Opened 4 years ago

Closed 4 years ago

Last modified 4 years ago

#31905 closed Bug (fixed)

ASGI: Dead persistent postgres connections are not closed when the database is accessed in middleware

Reported by: Michael Galler Owned by: Michael Galler
Component: Database layer (models, ORM) Version: 3.1
Severity: Release blocker Keywords: ASGI Postgres Persistent
Cc: Andrew Godwin Triage Stage: Ready for checkin
Has patch: yes Needs documentation: no
Needs tests: no Patch needs improvement: no
Easy pickings: no UI/UX: no

Description

How to reproduce:

Create a project with django-admin

Added persitent postgres connection

DATABASES = {
    'default': {
        'ENGINE': 'django.db.backends.postgresql',
        'NAME': 'test_db',
        'USER': 'postgres',
        'PASSWORD': '1234',
        'HOST': 'localhost',
        'CONN_MAX_AGE': 60
    }
}

Add a middleware that accesses the database

from django.contrib.auth.models import User
from django.utils.deprecation import MiddlewareMixin


class FoobarMiddleware(MiddlewareMixin):

    def process_request(self, request):
        print(User.objects.all())

Add the middleware to settings, apply migrations.

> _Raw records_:
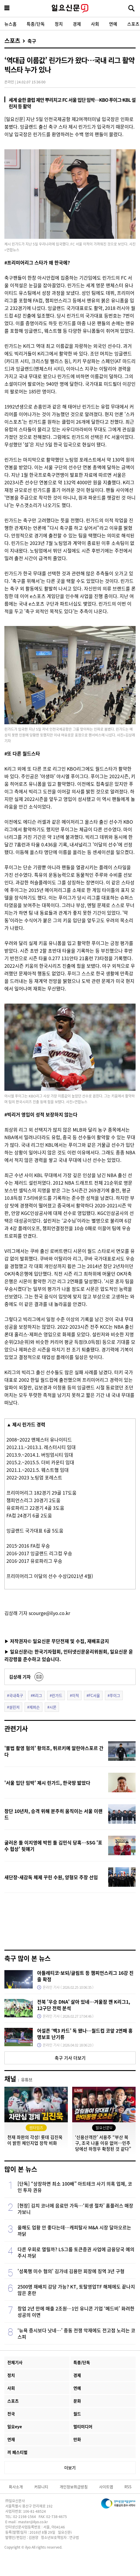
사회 (95, 24)
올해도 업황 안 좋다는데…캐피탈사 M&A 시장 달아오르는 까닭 (74, 2230)
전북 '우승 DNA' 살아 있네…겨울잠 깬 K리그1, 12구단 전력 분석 (83, 2005)
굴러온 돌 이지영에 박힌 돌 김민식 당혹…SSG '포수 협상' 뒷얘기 (53, 1845)
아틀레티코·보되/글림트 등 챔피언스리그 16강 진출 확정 (85, 1976)
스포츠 (12, 41)
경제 (77, 24)
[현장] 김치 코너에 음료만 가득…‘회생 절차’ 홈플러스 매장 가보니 (75, 2208)
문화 (77, 2401)
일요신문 (70, 8)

> _YOUR TASK_: Reproduce the ticket text from "from django.contrib.auth.models import" up to and including "print(User.objects.all())", putting "UserQueryMiddleware" wherever "FoobarMiddleware" appears.

> _EXERCISE RESPONSE_:
from django.contrib.auth.models import User
from django.utils.deprecation import MiddlewareMixin


class UserQueryMiddleware(MiddlewareMixin):

    def process_request(self, request):
        print(User.objects.all())